Well, hello, all of you people who are not reading this! Fancy meeting you here! Anyhoozle, I was recently made aware that all stay-at-home moms have blogs. It's just what we do. So, as I like to pretend that I am all hip and with it and whatnot, I am currently in the process (like right this second) of starting a blog. Because people totes care what I think? Maybe? Probably not, but that's cool.

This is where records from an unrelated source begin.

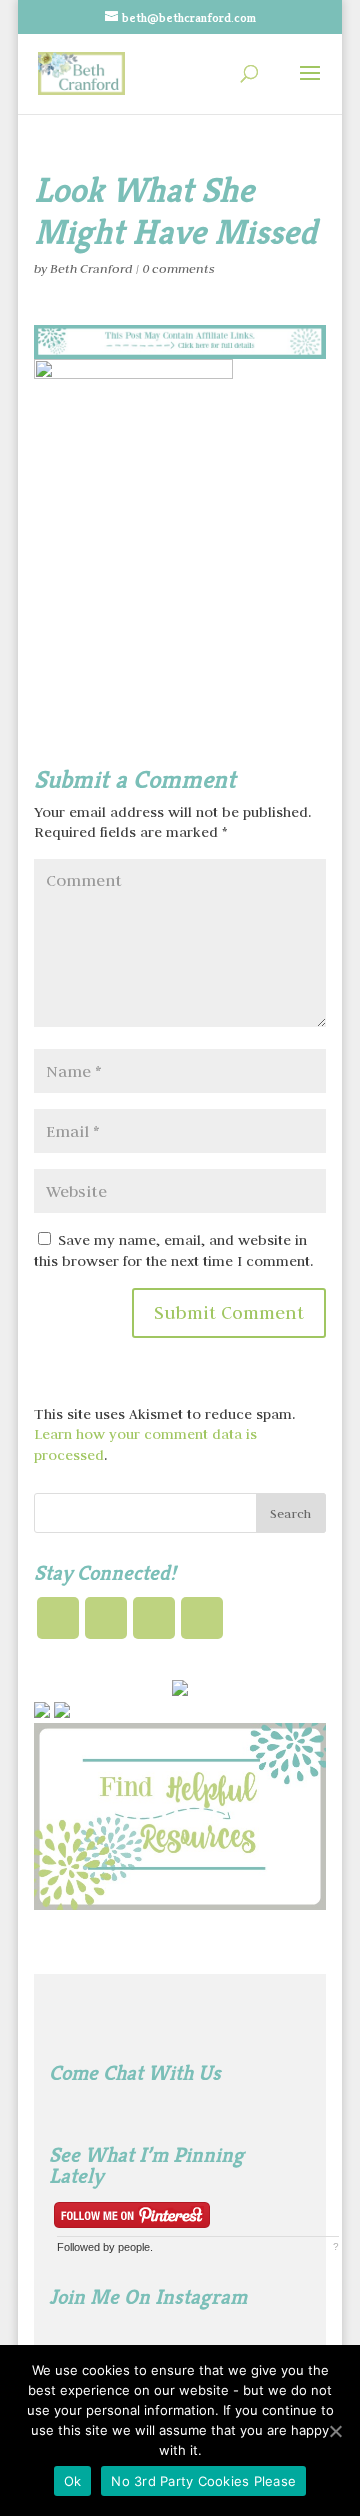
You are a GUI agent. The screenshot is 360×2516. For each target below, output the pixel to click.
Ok (73, 2481)
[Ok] (335, 2431)
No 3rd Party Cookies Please (203, 2481)
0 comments (178, 268)
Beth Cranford (91, 268)
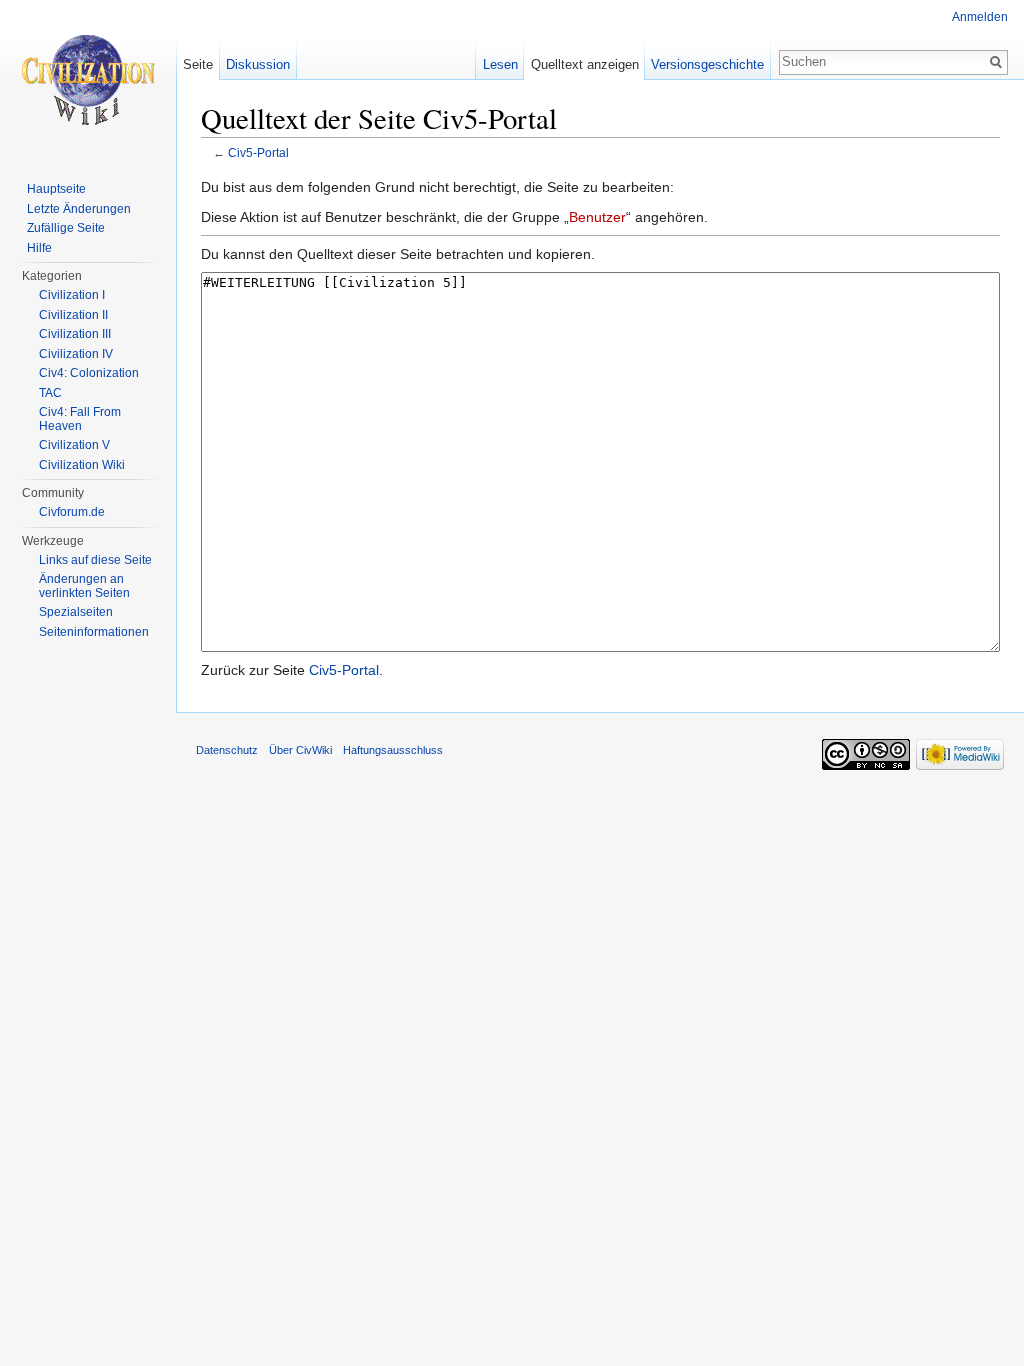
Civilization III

As I said, I'm a stay-at-home mom. SAHM's, I believe is what we're called. I mean, once a month (or for entire years, which is less fun) I am also a combat medic in the National Guard. Which I absolutely fluv! (Fluv = effing love, by the by. I sometimes make up my own language. I apologize in advance.) To clarify, I love the blood and guts and army-ish aspect of the Guard, not so much the leaving my family. I am married to a super awesome man who, for the purposes of this blog, shall henceforth be referred to as Captain Gingerbeard. He's just the cat's pajamas, and my bestie with testes! I have provided maternal DNA to four beautiful kids, code names Smarty Pants (age 10,) Miss Priss (age 8,) Sassafrass (age 6,) and Skeletor (age 5.) Skeletor (the only boy) was not given his name because he's "even more eviler than Skeletor," but because he is obsessed with skeletons and all things Halloween. We are currently awaiting an appointment with the Pediatric Developmental Disorders clinic at Vanderbilt, which I'm told is very good. The general consensus, thus far, is that he has some form of autism. So, I'm sure we'll be talking about that, as well.
One final thing before I go take my meds and get my cutie sleep, I have some mystery illness that could be Lupus/Lyme Disease/Fibromyalgia/Rheumatoid Arthritis/There's Nothing Wrong With You, but the final diagnosis has yet to be reached. I call it my TICWeed (Terrible Intercontinental Wasting Disease.) It used to be my Terrible Iraqi Wasting Disease, because it started while I was deployed, but as it followed me home, its name had to be tweaked. So, there you go. Me in a nutshell. Did anyone else just think of that scene from Austin Powers? No? Just me? Okay, then.